AFTRA Retirement Fund Hit with Class Action Over October 2019 Data Breach
by Erin Shaak
A.A. et al. v. AFTRA Retirement Fund
Filed: December 31, 2020 ◆§ 1:20-cv-11119
The AFTRA Retirement Fund faces a proposed class action over an October 2019 data breach that reportedly compromised certain participants’ personal information.
The AFTRA Retirement Fund faces a proposed class action over an October 2019 data breach that reportedly compromised certain participants’ personal information.
Per the case, the defendant, who provides retirement benefits to actors, broadcasters and voice professionals, failed to adopt reasonable security measures to prevent the breach and neglected to notify those who were affected until more than a year after the incident occurred.
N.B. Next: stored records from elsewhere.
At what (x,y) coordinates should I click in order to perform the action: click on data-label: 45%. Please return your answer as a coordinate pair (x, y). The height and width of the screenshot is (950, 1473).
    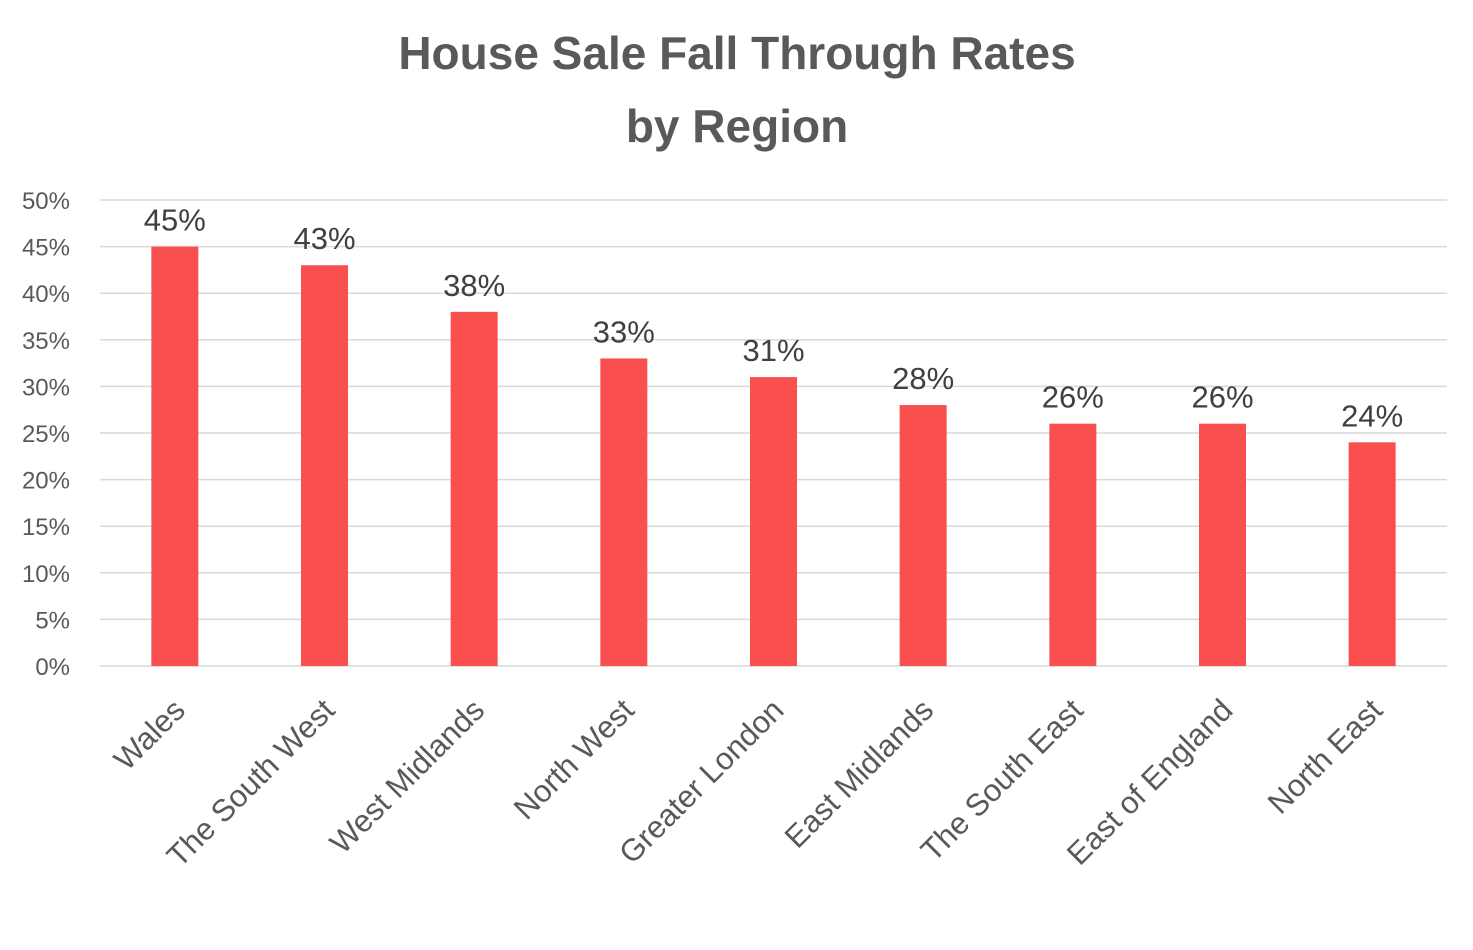
    Looking at the image, I should click on (175, 220). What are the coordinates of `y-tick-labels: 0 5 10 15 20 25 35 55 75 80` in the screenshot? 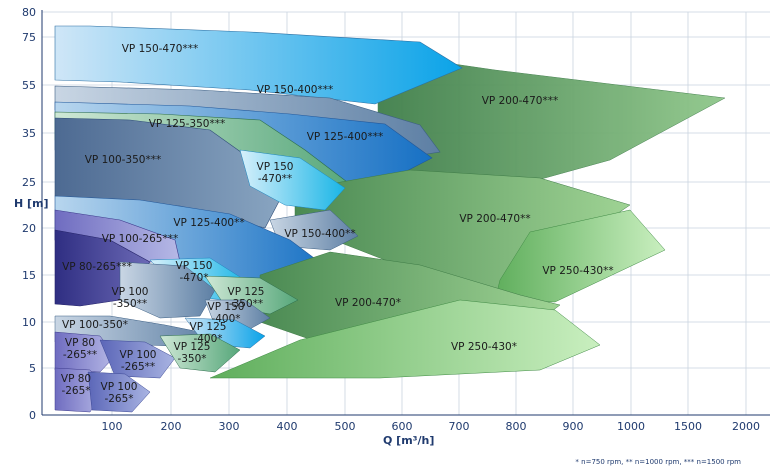 It's located at (29, 214).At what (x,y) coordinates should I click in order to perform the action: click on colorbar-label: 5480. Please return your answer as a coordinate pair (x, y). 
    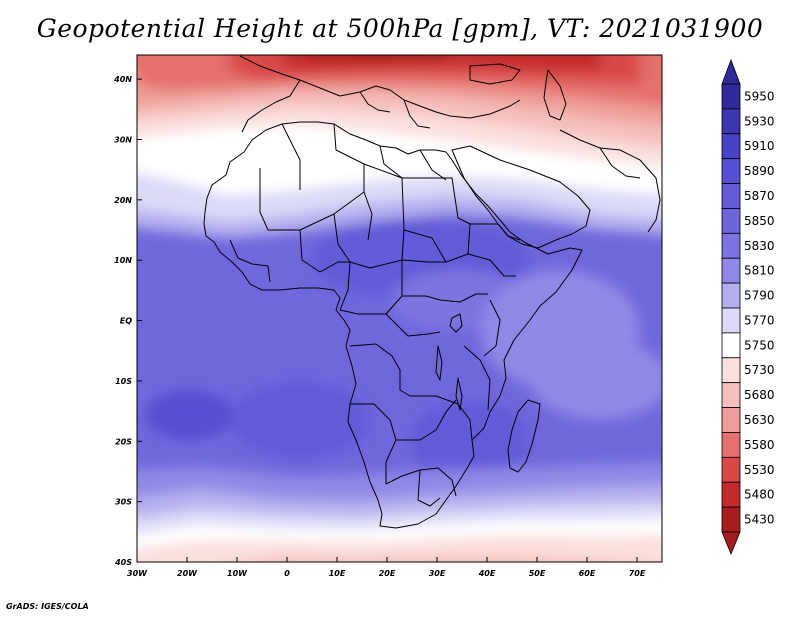
    Looking at the image, I should click on (760, 495).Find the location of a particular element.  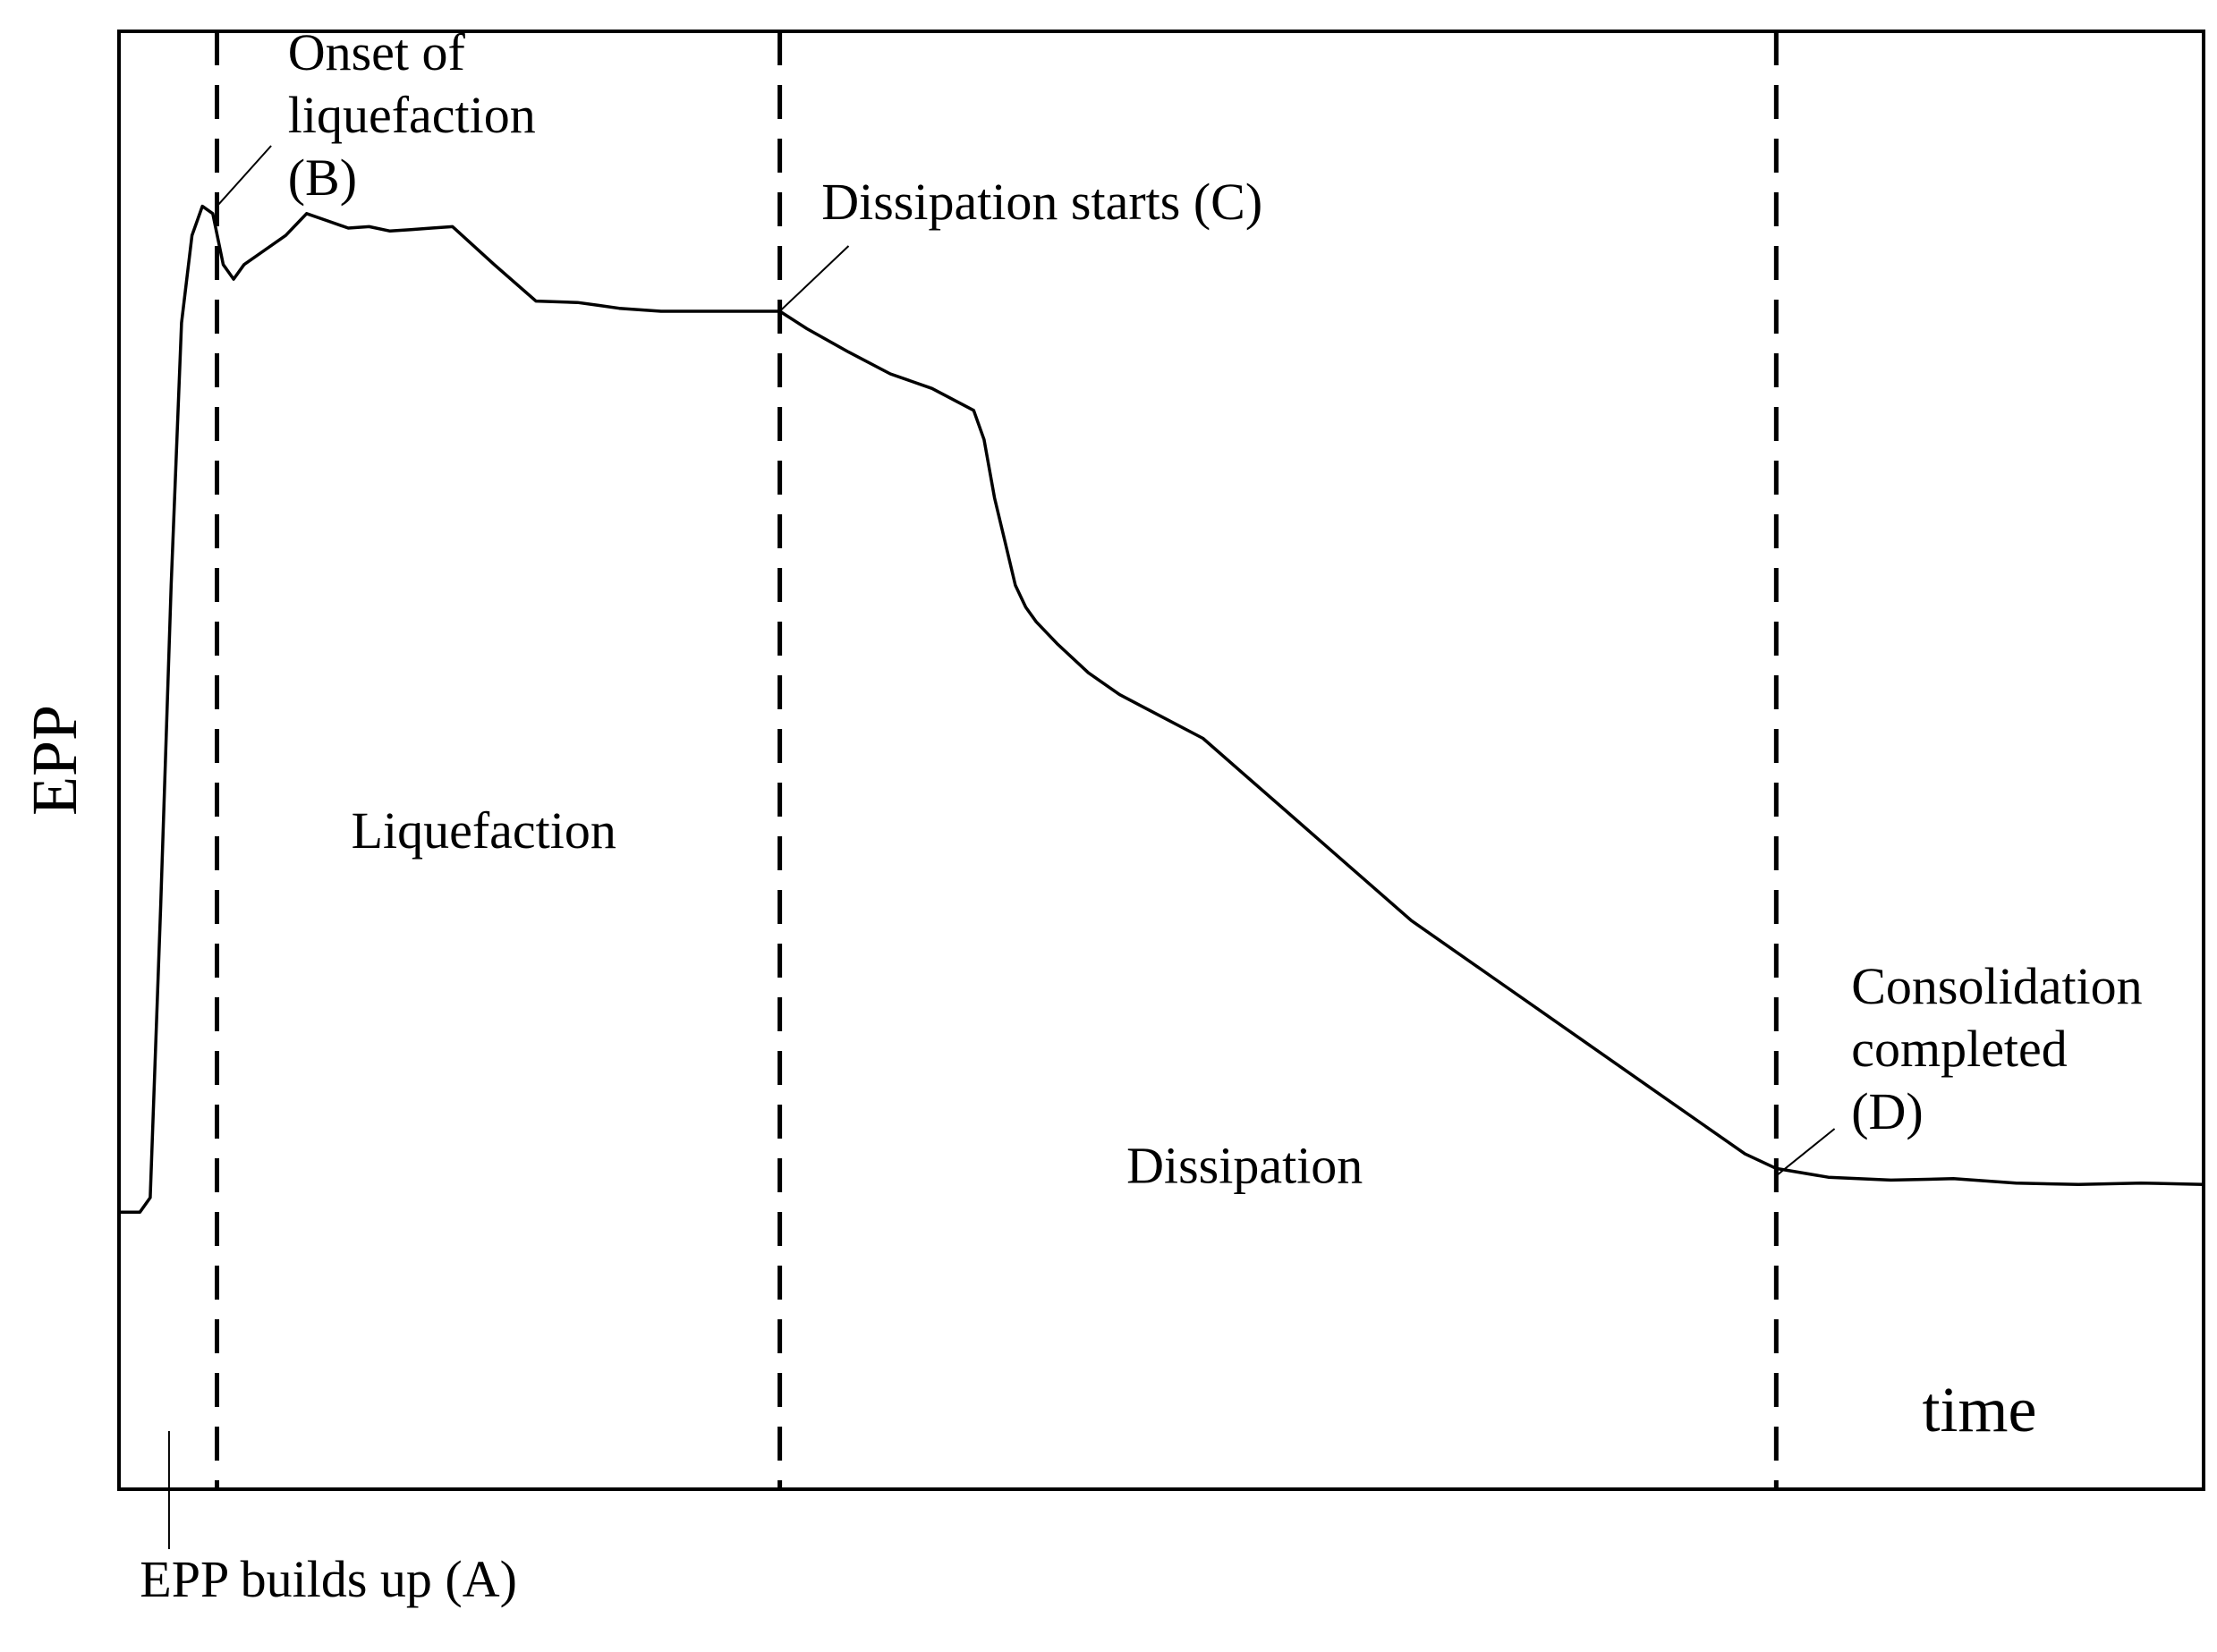

annotation-D-line: (D) is located at coordinates (1887, 1111).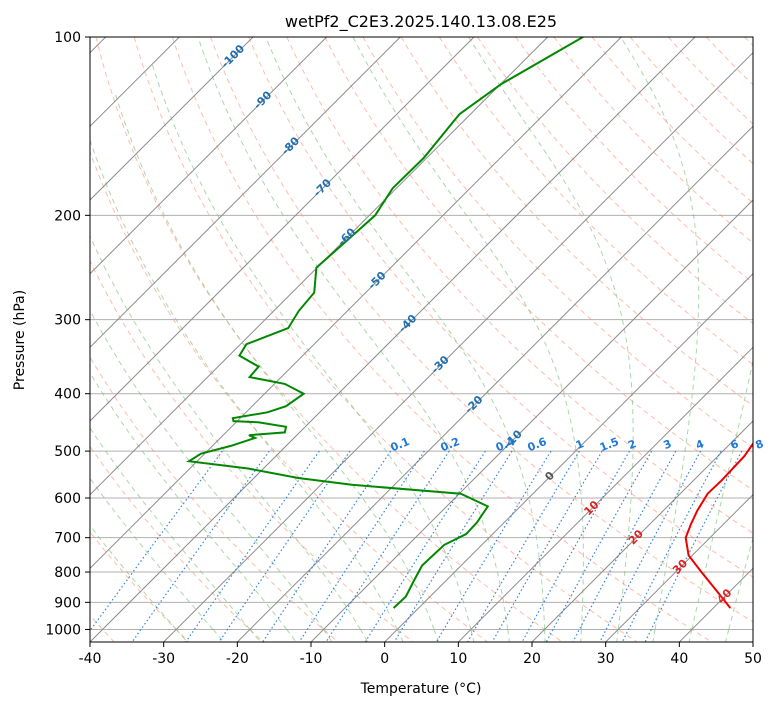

The lawsuit says that those affected by the breach now face a heightened risk of identity theft and fraud as a result of the AFTRA Retirement Fund’s apparent cybersecurity failures.
According to the suit, the AFTRA Retirement Fund was formed as a result of collective bargaining between the American Federation of Television and Radio Artists and contributing entertainment employees. The lawsuit says that the fund claims to be a separate entity from the Screen Actors Guild, also known as SAG-AFTRA. Per the case, the AFTRA Health Fund merged with the SAG-Producers Health Plan in 2017 to form the SAG-AFTRA Health Plan, which was thereafter supported by the AFTRA Retirement Fund as a business associate.
In February 2020, AFTRA notified several state attorneys general and many of its fund participants of a data breach in which the sensitive information of current and former SAG-AFTRA Health Plan members was compromised, the complaint relays. According to the suit, AFTRA received in October 2019 an alert of suspicious activity on its network and discovered that certain files and folders had been accessed by unauthorized parties between October 24 and October 28, 2019.
The case goes on to state that AFTRA began notifying participants in the AFTRA Retirement Fund of the October 2019 breach on December 17, 2020—more than a year after it occurred and nearly 10 months after the state attorneys general were notified. Per the suit, AFTRA explained that participants in the AFTRA Retirement Fund, and not the health plan, had had their sensitive information exposed in the breach.
According to the case, the compromised information was limited to participants’ names, Social Security numbers, addresses and dates of birth.
In addition to claiming AFTRA’s “negligent and/or careless acts and omissions” were the cause of the data breach, the lawsuit chides the organization for its apparent failure to provide timely notice of the incident to affected fund participants.
As a result of AFTRA’s slow response, those affected by the breach “had no idea” that their personal information had been compromised, or of the fact that they faced a significant risk of identity theft and “various other forms of personal, social, and financial harm,” the suit says.
The lawsuit looks to cover anyone in the U.S. whose personally identifiable information was compromised in the data breach announced by AFTRA around December 17, 2020, as well as two proposed subclasses of California and Oregon residents who meet the same criteria.